**Excerpt provided**
## Begin

After having spent some time on the north-west coast of Borneo, varied by collecting expeditions further in the interior of the Murut and Dusun countries, I took a passage on the small trading steamer Far East, bound for Sandakan and the Sulu Archipelago. An intelligent young Scotchman, Mr. W.C. Cowie, part owner and engineer, was on board, and enlivened the voyage with a fund of information relating to the habits, customs, and trade of the natives among whom we were going. We were accompanied by his brother, who was going to reside in Sulu for trading purposes, and several Chinese and Malay traders also had taken deck passages. We sailed about 7 A.M. on April 5th, and the weather being fine we obtained capital views of the Bornean coast as we steamed along.

This was the greatest season of drought which had been known here for some time, nearly five months without rain, and this under a tropical sun, and in several places we could see jungle fires raging along the coast. The monsoon was dead against us, and we met numerous native boats flying down to Labuan before the wind. These were laden with pearl-shell, trepang, etc., and were mostly from the islands of Balabac and Palawan; some, however, had come round from the north-east coast of Borneo, and even from the Sulu isles. In about a fortnight the monsoon is expected to change, when they will find no difficulty in returning safely. At sunset, and again at sunrise, we saw “Kina Balu” towering up into the clouds, and apparently very near to the coast, but the distance is very deceptive. It was dark when we entered Sandakan Bay, and about three o’clock on the morning of the 8th, I was awakened by the rattling of the anchor-chains, and found we were at Sandakan itself. It is merely a small trading station consisting of about a dozen “ataps,” or palm thatched houses built over the water, and a long “jimbatan,” or jetty, also on piles, serves as a roadway and a landing stage for produce.

At the time of my visit the only European residents were Mr. W.B. Pryer, who acted as agent and resident for the company, who had just obtained cessions of territory from the Sultans of Brunei and Sulu respectively, and Mr. Martin, a trader. There was formerly a depÔt here belonging to the “Labuan Trading Company,” managed by a Mr. Sachze, who died rather suddenly, as is believed by poison administered by his wife, a beautiful native woman given to intrigue. We landed at daybreak, and Mr. Cowie and myself took our guns and went for a walk in the forest behind the little group of houses. We followed a path which had been recently cut, and which led us in a northerly direction for about half a mile until we came to a stream descending the steep hill-side in a series of little falls. Pigeons were plentiful here, but the trees were too high to allow of our shooting them. We also disturbed a colony of large red monkeys, who were breakfasting on a tall fig-tree in fruit. We clambered up the hill-side and walked along the ridge for some distance. The surface vegetation was very meagre, only a few ferns being obtained, all of which I had seen before, with the exception of a bipinnate form of Blechnum orientalis, having fronds five feet in length.

## End

**Problems and tasks**
1) Answer these questions from the account of the voyage to Sandakan:
(a) At what time and on what date did the steamer sail?
(b) For how long had the region gone without rain?
(c) How long were the fronds of the bipinnate form of Blechnum orientalis?
2) Transcribe everything in the account of the voyage to Sandakan from "After having spent" down to "we steamed along.".
3) Write the next part of the account of the voyage to Sandakan, picking up after its final sentence.

**Material supplied**
## Begin

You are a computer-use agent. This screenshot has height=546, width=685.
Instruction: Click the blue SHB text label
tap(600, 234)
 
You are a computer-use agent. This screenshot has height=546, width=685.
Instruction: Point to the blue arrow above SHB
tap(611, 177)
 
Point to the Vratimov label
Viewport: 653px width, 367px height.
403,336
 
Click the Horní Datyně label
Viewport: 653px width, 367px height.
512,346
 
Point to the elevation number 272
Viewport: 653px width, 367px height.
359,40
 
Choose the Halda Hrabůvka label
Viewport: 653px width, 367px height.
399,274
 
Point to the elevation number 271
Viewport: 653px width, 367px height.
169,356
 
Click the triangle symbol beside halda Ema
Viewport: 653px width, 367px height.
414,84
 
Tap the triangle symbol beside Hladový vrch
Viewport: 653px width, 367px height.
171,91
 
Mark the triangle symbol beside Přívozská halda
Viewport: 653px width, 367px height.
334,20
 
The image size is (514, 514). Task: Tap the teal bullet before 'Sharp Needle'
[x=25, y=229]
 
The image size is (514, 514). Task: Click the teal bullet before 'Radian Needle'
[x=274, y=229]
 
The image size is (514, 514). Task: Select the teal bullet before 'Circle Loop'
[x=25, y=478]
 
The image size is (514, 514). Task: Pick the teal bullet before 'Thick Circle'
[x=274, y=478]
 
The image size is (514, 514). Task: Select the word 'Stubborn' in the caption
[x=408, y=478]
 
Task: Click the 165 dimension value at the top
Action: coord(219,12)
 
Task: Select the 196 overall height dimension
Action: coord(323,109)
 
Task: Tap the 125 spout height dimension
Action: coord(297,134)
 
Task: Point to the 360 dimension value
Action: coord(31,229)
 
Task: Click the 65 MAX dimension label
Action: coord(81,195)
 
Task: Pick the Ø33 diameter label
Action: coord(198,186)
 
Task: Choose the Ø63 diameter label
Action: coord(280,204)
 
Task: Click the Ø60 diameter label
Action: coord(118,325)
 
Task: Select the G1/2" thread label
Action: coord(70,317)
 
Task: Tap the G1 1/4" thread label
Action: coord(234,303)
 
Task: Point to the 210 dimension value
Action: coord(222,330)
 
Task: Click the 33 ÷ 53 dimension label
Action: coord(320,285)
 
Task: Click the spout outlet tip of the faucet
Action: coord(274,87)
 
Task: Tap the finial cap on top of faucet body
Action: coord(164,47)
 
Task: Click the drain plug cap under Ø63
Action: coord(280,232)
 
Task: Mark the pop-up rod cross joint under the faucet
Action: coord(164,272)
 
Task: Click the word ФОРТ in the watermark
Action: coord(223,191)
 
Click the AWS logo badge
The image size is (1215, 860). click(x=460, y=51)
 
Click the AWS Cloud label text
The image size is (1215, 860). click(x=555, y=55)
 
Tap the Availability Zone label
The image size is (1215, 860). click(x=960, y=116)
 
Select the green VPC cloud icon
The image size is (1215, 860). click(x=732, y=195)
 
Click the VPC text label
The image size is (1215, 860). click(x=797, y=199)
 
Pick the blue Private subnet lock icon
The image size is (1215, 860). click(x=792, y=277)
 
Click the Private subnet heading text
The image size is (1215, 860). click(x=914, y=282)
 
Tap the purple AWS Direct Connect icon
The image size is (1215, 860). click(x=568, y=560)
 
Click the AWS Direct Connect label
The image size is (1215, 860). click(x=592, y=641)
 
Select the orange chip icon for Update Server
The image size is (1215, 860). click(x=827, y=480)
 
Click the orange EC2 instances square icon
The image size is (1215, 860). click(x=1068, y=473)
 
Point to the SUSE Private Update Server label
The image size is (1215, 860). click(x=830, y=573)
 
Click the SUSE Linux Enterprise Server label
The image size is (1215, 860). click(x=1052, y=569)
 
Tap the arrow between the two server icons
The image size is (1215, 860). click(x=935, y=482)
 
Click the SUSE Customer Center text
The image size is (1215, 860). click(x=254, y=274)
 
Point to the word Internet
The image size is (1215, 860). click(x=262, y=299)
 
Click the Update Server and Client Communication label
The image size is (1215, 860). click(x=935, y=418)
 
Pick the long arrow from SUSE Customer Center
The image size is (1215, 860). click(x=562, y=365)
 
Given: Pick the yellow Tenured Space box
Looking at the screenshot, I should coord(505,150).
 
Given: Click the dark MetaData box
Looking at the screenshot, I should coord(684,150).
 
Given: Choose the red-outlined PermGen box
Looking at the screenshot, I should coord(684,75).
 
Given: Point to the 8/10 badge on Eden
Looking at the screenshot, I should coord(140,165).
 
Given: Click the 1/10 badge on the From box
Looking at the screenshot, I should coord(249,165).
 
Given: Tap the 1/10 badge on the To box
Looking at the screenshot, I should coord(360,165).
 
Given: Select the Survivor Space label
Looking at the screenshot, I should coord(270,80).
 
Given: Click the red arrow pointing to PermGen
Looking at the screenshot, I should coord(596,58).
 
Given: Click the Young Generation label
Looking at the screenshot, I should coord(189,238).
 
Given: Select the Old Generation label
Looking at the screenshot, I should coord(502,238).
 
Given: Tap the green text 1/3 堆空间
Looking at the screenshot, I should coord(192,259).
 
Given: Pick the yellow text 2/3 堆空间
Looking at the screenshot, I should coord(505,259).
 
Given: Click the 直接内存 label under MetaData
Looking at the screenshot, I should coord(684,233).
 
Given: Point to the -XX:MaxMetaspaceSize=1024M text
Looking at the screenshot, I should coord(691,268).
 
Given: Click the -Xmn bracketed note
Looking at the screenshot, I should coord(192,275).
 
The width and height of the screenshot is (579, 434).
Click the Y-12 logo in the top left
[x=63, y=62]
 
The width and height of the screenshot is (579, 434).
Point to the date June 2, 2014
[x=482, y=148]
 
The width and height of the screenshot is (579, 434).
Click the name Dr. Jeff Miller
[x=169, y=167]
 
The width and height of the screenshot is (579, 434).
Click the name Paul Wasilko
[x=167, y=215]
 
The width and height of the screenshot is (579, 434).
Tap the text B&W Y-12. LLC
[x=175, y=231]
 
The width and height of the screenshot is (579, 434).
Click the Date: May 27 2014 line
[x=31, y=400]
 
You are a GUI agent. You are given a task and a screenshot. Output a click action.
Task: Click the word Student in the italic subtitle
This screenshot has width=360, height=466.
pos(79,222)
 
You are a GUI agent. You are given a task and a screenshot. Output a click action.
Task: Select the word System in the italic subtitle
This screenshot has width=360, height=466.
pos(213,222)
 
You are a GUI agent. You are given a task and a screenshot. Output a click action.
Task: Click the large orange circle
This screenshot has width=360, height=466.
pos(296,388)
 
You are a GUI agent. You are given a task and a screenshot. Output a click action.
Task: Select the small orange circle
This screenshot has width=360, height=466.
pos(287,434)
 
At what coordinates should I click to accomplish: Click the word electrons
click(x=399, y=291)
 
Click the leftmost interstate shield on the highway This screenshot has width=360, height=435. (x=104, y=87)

## End

**Responses**
1)
(a) About 7 A.M. on April 5th.
(b) Nearly five months.
(c) Five feet.

2)
After having spent some time on the north-west coast of Borneo, varied by collecting expeditions further in the interior of the Murut and Dusun countries, I took a passage on the small trading steamer Far East, bound for Sandakan and the Sulu Archipelago. An intelligent young Scotchman, Mr. W.C. Cowie, part owner and engineer, was on board, and enlivened the voyage with a fund of information relating to the habits, customs, and trade of the natives among whom we were going. We were accompanied by his brother, who was going to reside in Sulu for trading purposes, and several Chinese and Malay traders also had taken deck passages. We sailed about 7 A.M. on April 5th, and the weather being fine we obtained capital views of the Bornean coast as we steamed along.

3)
We retraced our steps along the ridge and descended near the houses, following for some distance the little stream which supplies beautifully clear and cool water to the houses, and ships which call in here occasionally. This stream falls over the sandstone rocks about a hundred yards from the houses, to which it is conveyed by a large bamboo aqueduct. Quite near to the rocks a neat little bath house has been erected, and through the upper part of this structure the bamboo water-pipe is carried, and by blocking it up with a plug a delicious shower-bath is obtainable. We sent for our towels and clean clothes from the ship, and enjoyed our morning ablutions very much. The noble Dipteris Horsfieldii was luxuriant on the rocks here, and a fine scarlet ixora was a perfect mass of bloom. While searching for plants on the wet rocks near the bath-house, I was startled by a snake popping its head out of a bunch of herbage just level with my face! I struck at it with a stick I had in my hand, but it made its escape apparently unhurt, and perhaps more frightened than I was, although I entertain a horror of these creatures. Returning to the ship I shot a fine fish hawk as it flew overhead on its way to the forest. After breakfast we paid Mr. Pryer a visit, and enjoyed looking over splendid collections of Lepidoptera and Coleoptera which he had made here. Some of the butterflies and beetles were especially fine, and several were supposed to be new to science. He had also a small collection of bird skins made here, but I noted nothing among them different to those of the north-west coast.

When Mr. Pryer first came to live here the natives had annoyed him a good deal by coming below the house at night and stealing rice. This they did by making a hole through the bags with a spear, so that the rice ran through the interstices of the lath floor, and was caught in a vessel held below for that purpose. One day, however, a tolerably large and healthy alligator was brought in for sale, and with the eye of a naturalist, Mr. Pryer at once saw his chance. The ugly creature was purchased and confined beneath the house, and it is needless to add that the nocturnal pilfering in that direction was immediately discontinued. Alligators of enormous dimensions are said to be very common here, but we had to be satisfied with a glimpse of a shark in the bay. Elephants are said to come down to the banks of the Sagaliad river, and a young rhinoceros was actually shot there a few months only after the time of our visit. Having borrowed a boat and obtained a native crew we landed on two of the islands in the bay, and found them equally barren. The only plants of interest we noticed were one or two species of palms, which I had not seen elsewhere, and of one of these I obtained a large quantity of seeds. We saw plenty of curlew, and large flocks of milk white cranes or “padi birds,” rested on the trees near the shore. It was nearly dusk when we returned to the ship, and being wet and dirty, as one almost invariably is on exploring tours in the forest and jungle, we were glad to visit the little bath-house once more, and change our clothes before dinner on the cool upper deck of the little steamer.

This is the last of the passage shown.